- Given problem
Copy the records word for word, starting at the line containing "Given: Open the" and ending after the line containing "Looking at the screenshot, I should 262,223.".
>> begin Data provided
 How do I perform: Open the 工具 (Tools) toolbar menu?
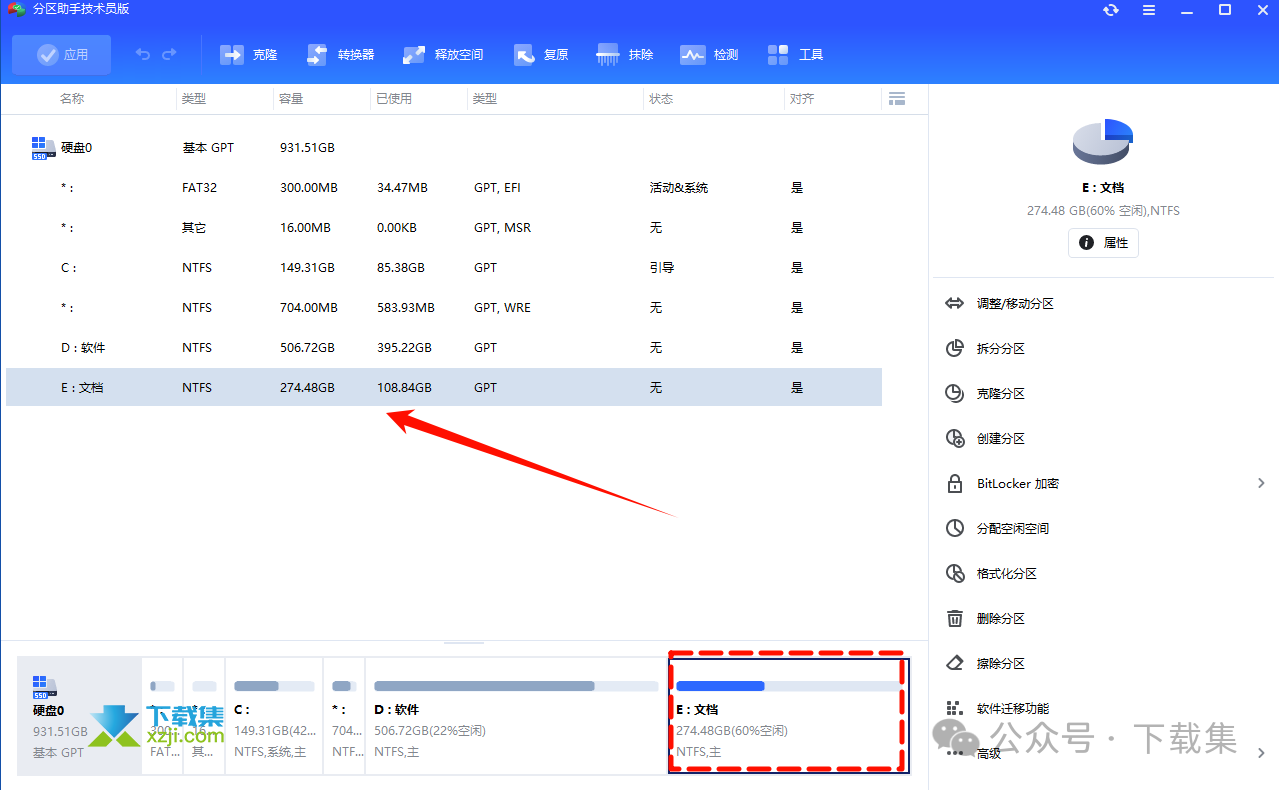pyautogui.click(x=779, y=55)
>> end Data provided
>> begin Data provided
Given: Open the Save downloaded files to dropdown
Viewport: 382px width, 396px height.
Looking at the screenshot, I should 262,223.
>> end Data provided
- Written answer
Given: Open the Save downloaded files to dropdown
Viewport: 382px width, 396px height.
Looking at the screenshot, I should 262,223.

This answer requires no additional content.